Influence of Environmental Factors on the Stability of Glue-based Automatic Fire Suppression Materials and Exploration of Storage Conditions

 

In the field of modern fire safety, glue-based automatic fire suppression materials have gradually become an important means of fire protection due to their unique fire extinguishing mechanism and application advantages. These materials usually exist in a gel-like form and can quickly respond when a fire occurs, suppressing the spread of the fire through physical or chemical actions. However, their stability is significantly affected by various environmental factors, such as temperature, humidity, and light. A thorough understanding of the influence mechanisms of these environmental factors is crucial for ensuring the effectiveness and reliability of the materials in practical applications. At the same time, clarifying the optimal storage conditions can maximize their service life and ensure that they can play a role in extinguishing fires at critical moments.

▸ **Instructions to follow**
Quote the passage on glue-based fire suppression materials from "In the field" to "at critical moments.".

▸ **Excerpted data**
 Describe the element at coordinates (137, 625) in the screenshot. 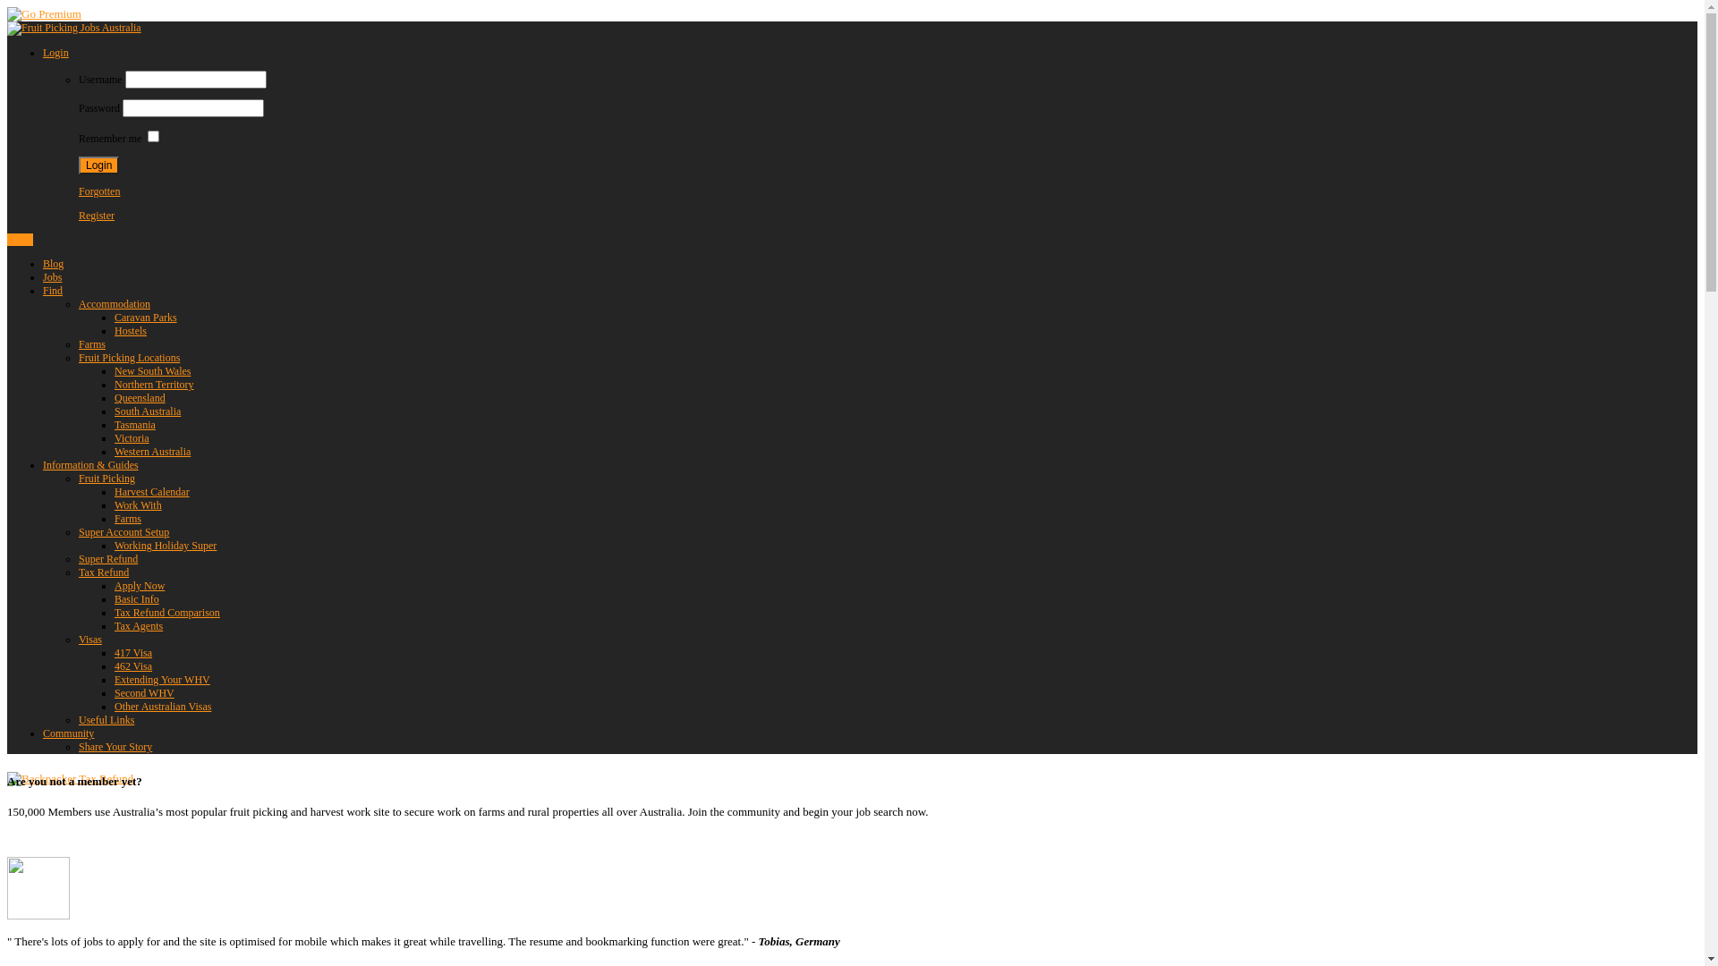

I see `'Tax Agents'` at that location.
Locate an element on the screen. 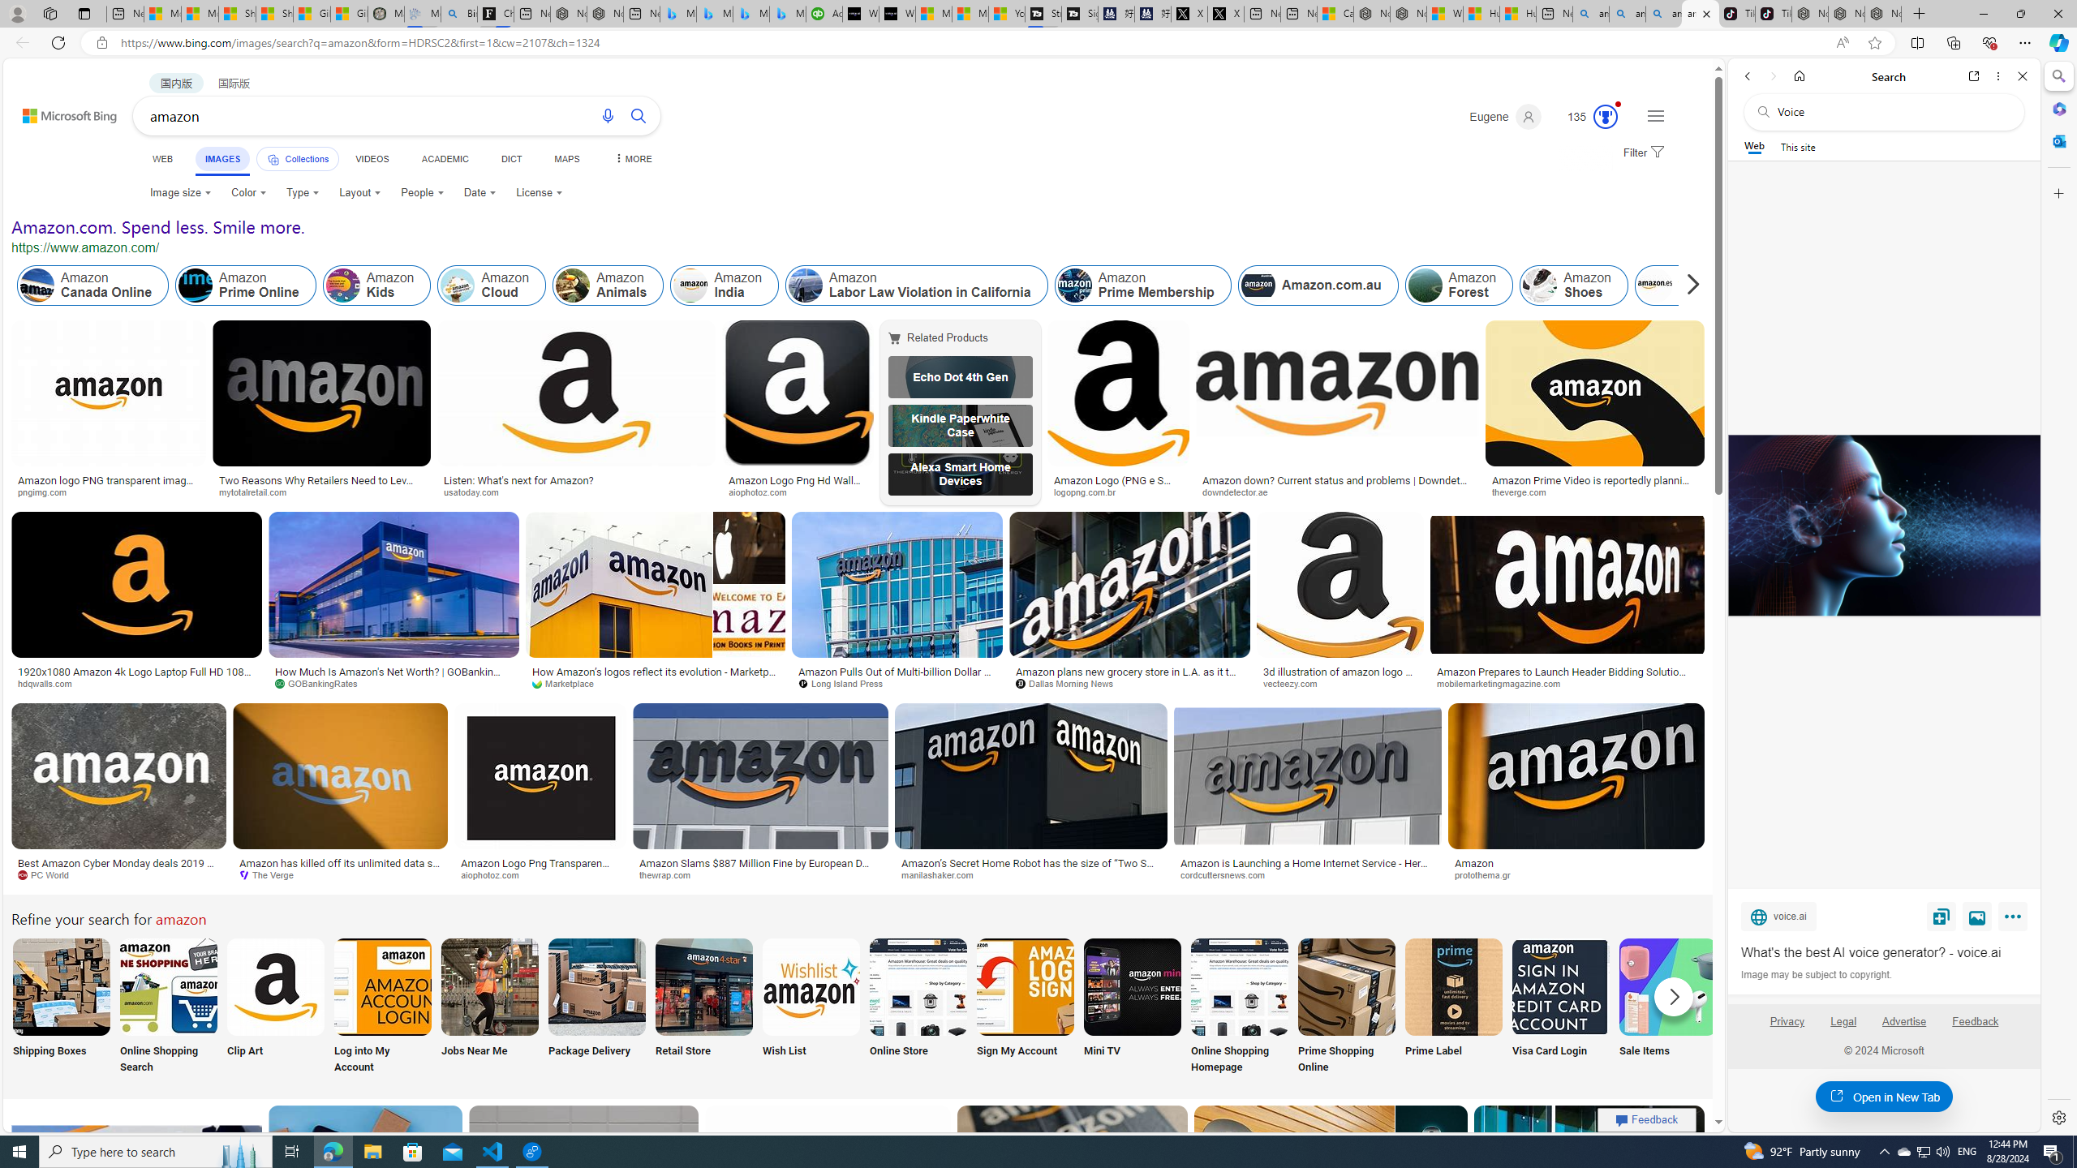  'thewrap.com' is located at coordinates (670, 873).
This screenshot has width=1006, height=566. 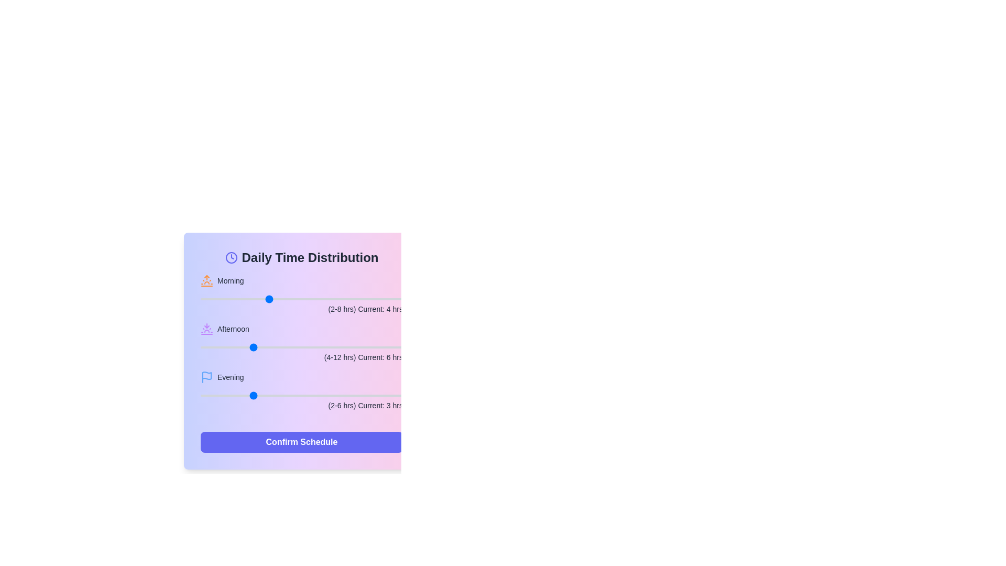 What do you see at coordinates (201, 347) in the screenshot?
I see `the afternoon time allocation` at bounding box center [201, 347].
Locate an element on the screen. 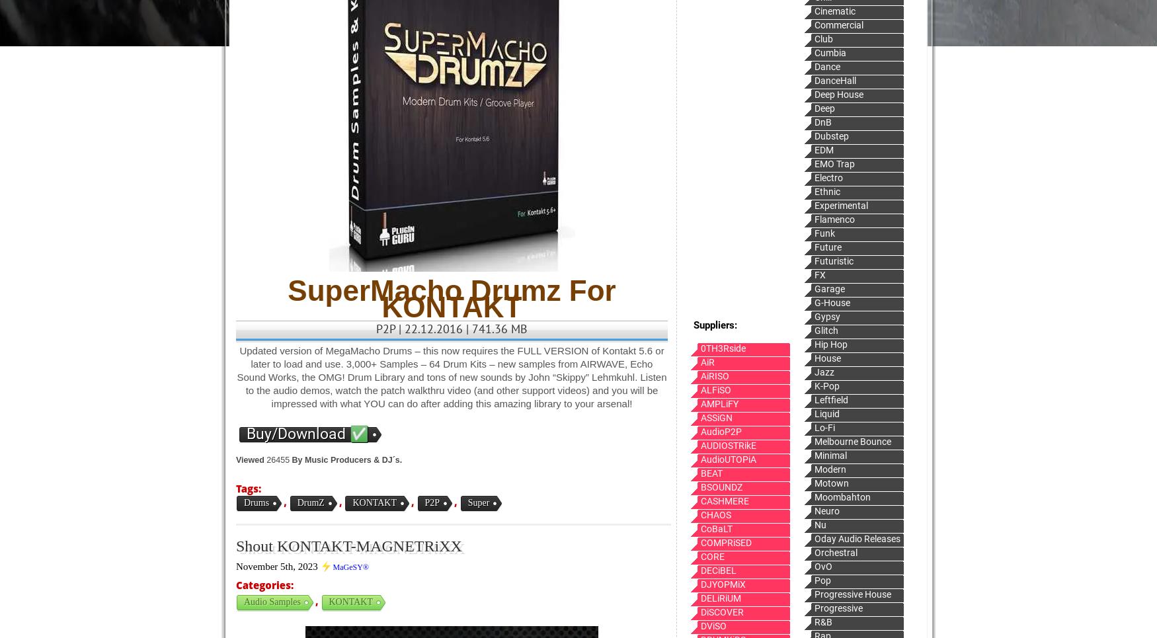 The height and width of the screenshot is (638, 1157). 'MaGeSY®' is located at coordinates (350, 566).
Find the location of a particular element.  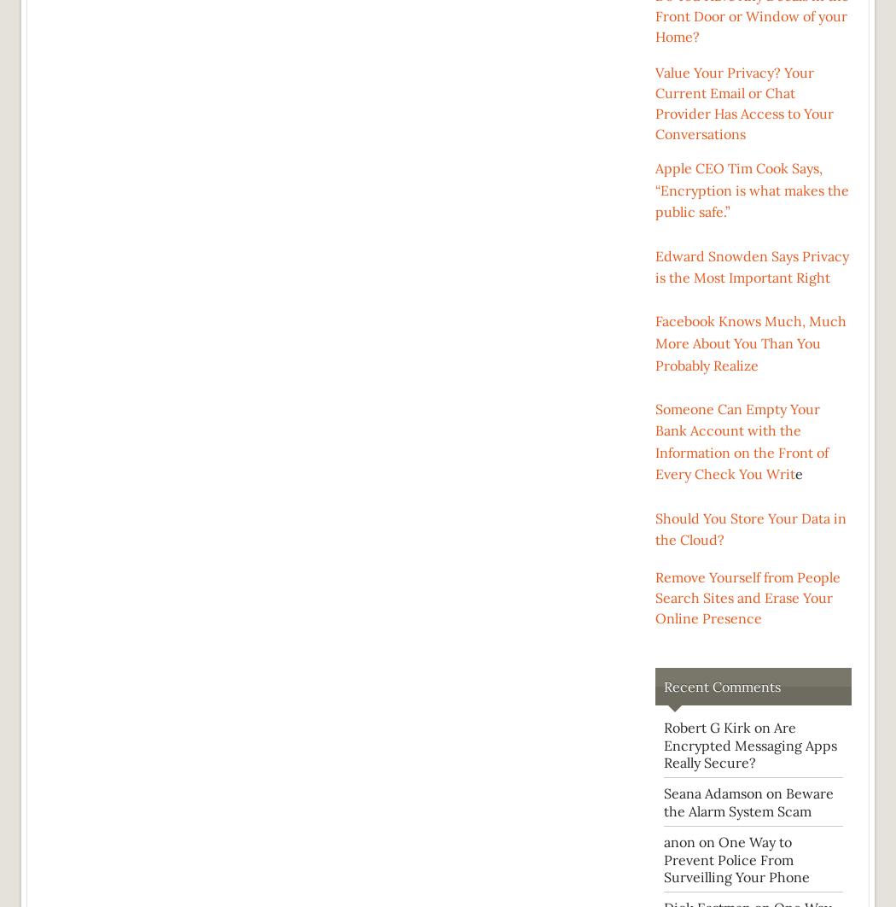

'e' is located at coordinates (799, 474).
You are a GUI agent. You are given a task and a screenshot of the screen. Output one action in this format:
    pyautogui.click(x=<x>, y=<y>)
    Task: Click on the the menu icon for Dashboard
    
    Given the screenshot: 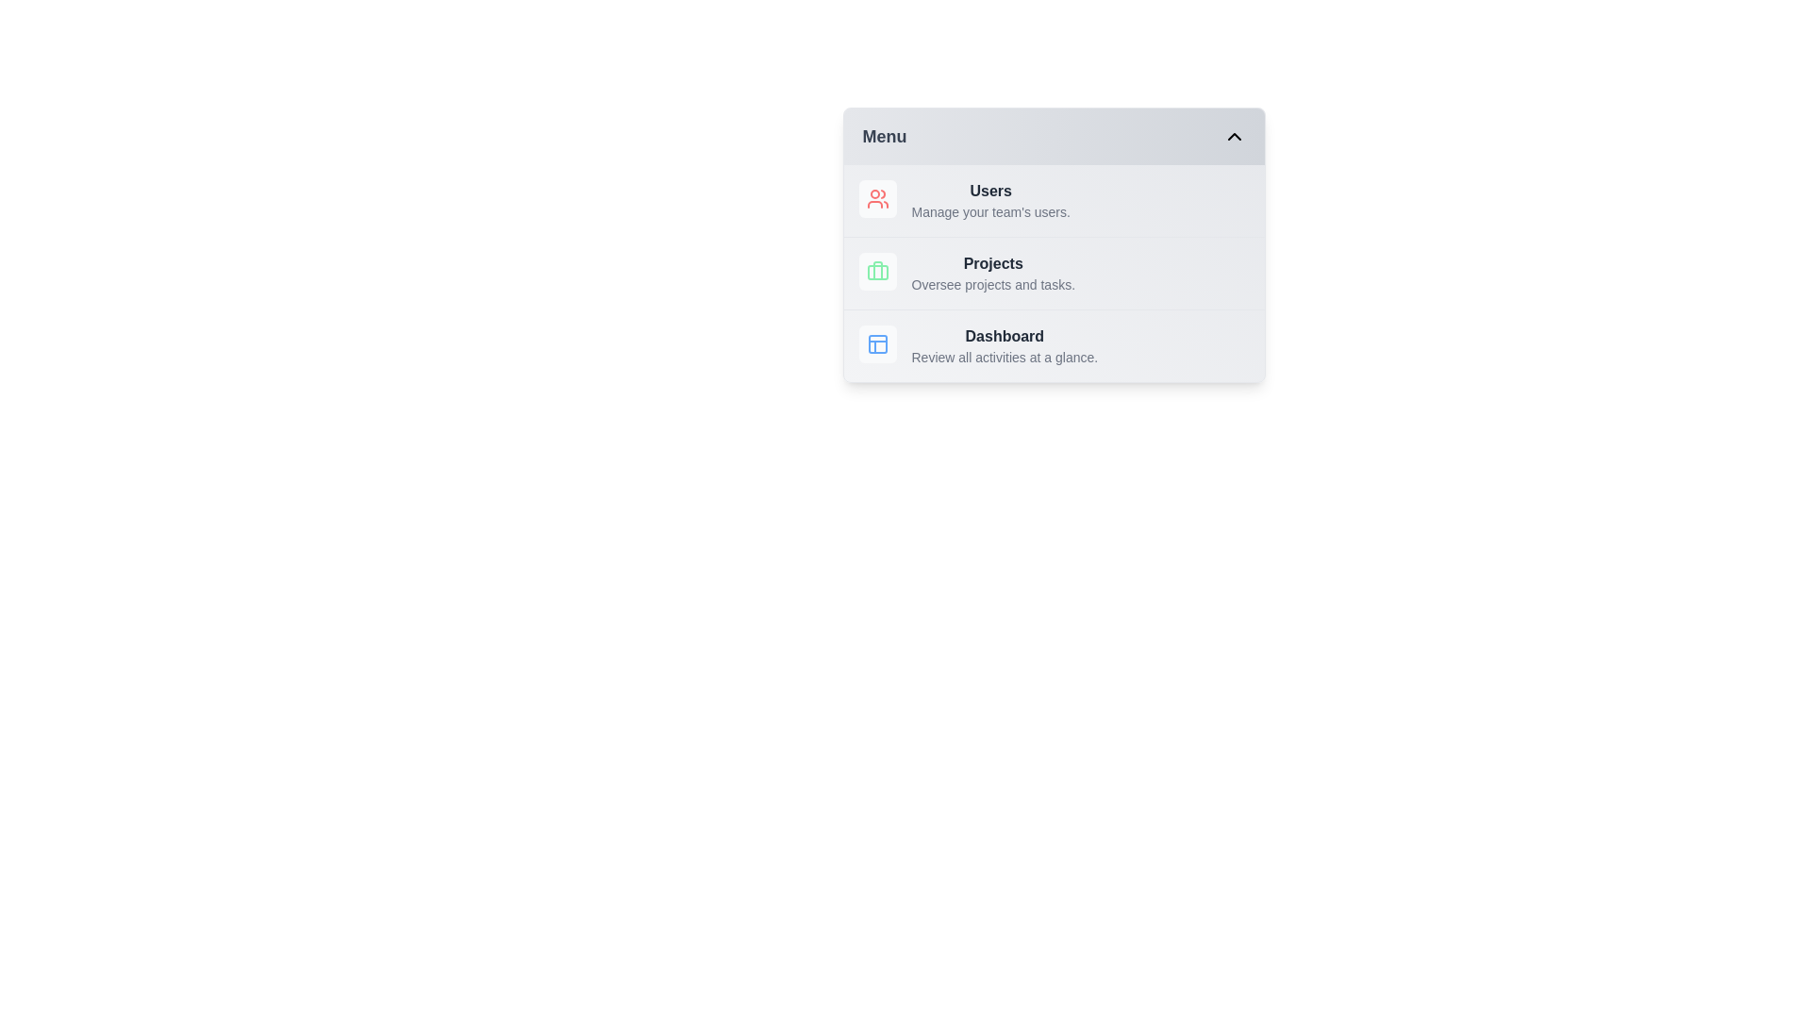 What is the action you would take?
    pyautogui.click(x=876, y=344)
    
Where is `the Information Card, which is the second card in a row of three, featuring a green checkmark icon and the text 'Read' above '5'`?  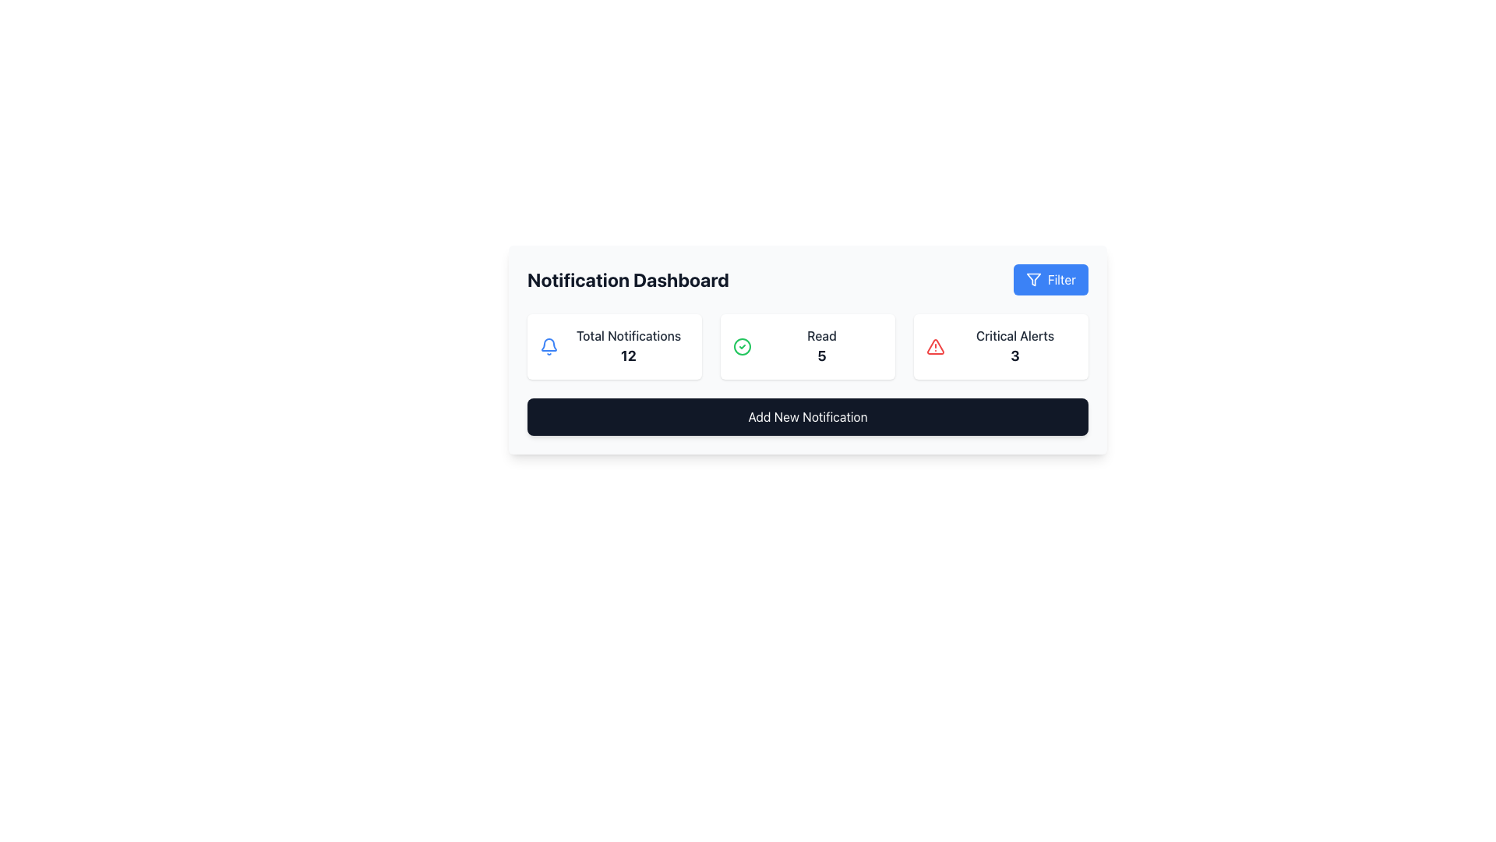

▸ **Result of the task**
In the field of modern fire safety, glue-based automatic fire suppression materials have gradually become an important means of fire protection due to their unique fire extinguishing mechanism and application advantages. These materials usually exist in a gel-like form and can quickly respond when a fire occurs, suppressing the spread of the fire through physical or chemical actions. However, their stability is significantly affected by various environmental factors, such as temperature, humidity, and light. A thorough understanding of the influence mechanisms of these environmental factors is crucial for ensuring the effectiveness and reliability of the materials in practical applications. At the same time, clarifying the optimal storage conditions can maximize their service life and ensure that they can play a role in extinguishing fires at critical moments.